Samuel Sinurat / Zikri Aulia

Pijar, Medan. Belum selesainya kasus yang menimpa mahasiswa USU kemarin, kini mahasiswa USU turut terlibat dalam dugaan kasus penipuan berkedok investasi yang terjadi pada Rabu (3/11/21).

Dugaan penipuan berkedok investasi ini telah berlangsung selama satu tahun lebih. Terduga pelaku berinisial R. Ia adalah seorang mahasiswa Universitas Sumatera Utara. Ia diduga telah membawa kabur uang hasil dari investasi bodong tersebut senilai 1,5 miliar rupiah.

Setelah ditelusuri, jumlah korban akibat investasi bodong itu sebanyak 160 orang dengan 19 di antaranya adalah teman kuliah pelaku. Sementara sisanya berasal dari luar kampus USU. Atas peristiwa tersebut, 19 mahasiswa yang menjadi korban dugaan investasi bodong melaporkan kasus itu kepada pihak kampus dan Polda Sumatra Utara.

Untuk mengetahui lebih lanjut kasus ini, salah satu mahasiswa USU yang menjadi korban dugaan penipuan itu akhirnya buka suara. Korban yang bernama Cemplung (nama disamarkan) menceritakan kronologis dugaan penipuan investasi itu.

Diceritakan, bahwa pelaku mengajak teman-teman kampusnya untuk berinvestasi padanya. Bisnis yang dibangun pelaku bernama Subur Cooperation. Cemplung menuturkan, tujuan dari bisnis ini untuk membantu kebutuhan para petani yang berada di daerah perkampungan.

“Inti dari bisnis ini untuk menyuplai kebutuhan para petani yang di kampung yang kesulitan memiliki modal. Biasanya mereka meminjam kepada bank, tapi ‘kan cair dari bank susah, jadi intinya bisnis ini untuk membantu para petani,” tuturnya.

Ia juga menceritakan awalnya bisnis ini berjalan baik. Begitu juga dengan pembagian keutungan bisnis ini yang pada awalnya berjalan lancar.

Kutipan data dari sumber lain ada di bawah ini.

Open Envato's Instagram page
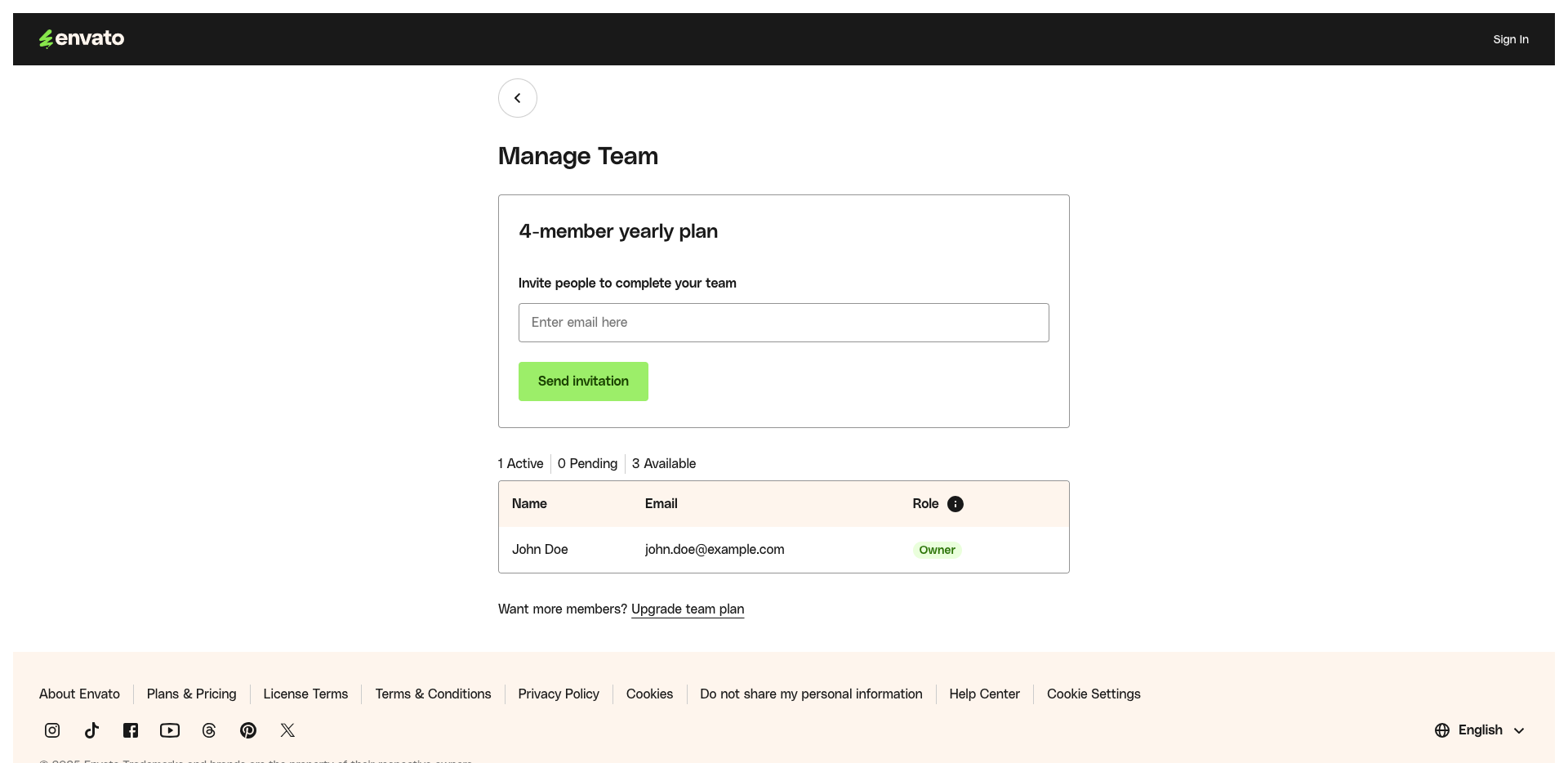1568x763 pixels. pos(52,730)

“Target pencairan yang dijanjikan sering H-2 dan H-1 sudah cair,” lanjutnya.

Cemplung menceritakan mulanya mereka tidak mencurigai terduga pelaku. Namun, bulan-bulan berikutnya, kejanggalan mulai terlihat, yaitu pada Oktober. Ketika para investor menghubungi R untuk meminta keuntungan dari investasi mereka, terduga pelaku tiba-tiba tidak ada kabar.

Para korban pun mulai merasa cemas karena R tidak dapat dihubungi melalui telepon. Lalu, para korban datang ke rumah R untuk menemuinya. Sesampainya di sana, para korban menemukan rumah terduga pelaku telah kosong dengan mobilnya yang sudah tidak ada.

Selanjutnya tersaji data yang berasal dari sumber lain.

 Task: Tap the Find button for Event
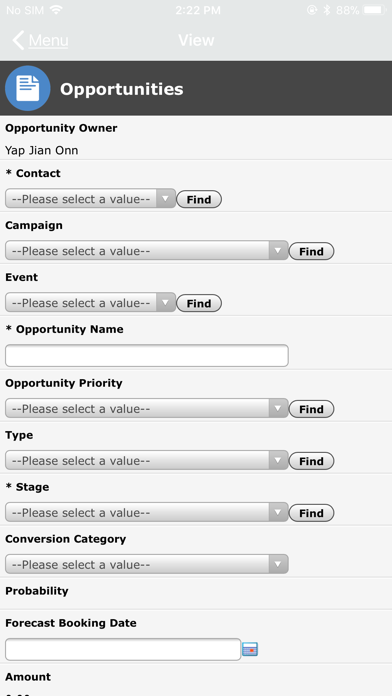pos(199,303)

Menyadari bahwa uang mereka telah dilarikan oleh terduga pelaku, para korban lalu melaporkan tindakan dugaan penipuan itu kepada pihak kampus dan Polda Sumut.

Untuk saat ini, pihak kampus yang bekerja sama dengan Polda Sumut masih menyelidiki dugaan kasus penipuan ini. Kuat adanya dugaan bahwa R melakukan aksinya ini tidak sendiri, melainkan ada pihak yang membantunya.

Para korban berharap agar kasus ini dapat diselesaikan dan R segera ditemukan. Menurut para korban yang juga teman-teman kuliah terduga pelaku, R telah melakukan tindak pidana yang merugikan. Para korban juga berharap agar uang mereka yang diduga dibawa kabur oleh pelaku dapat kembali lagi.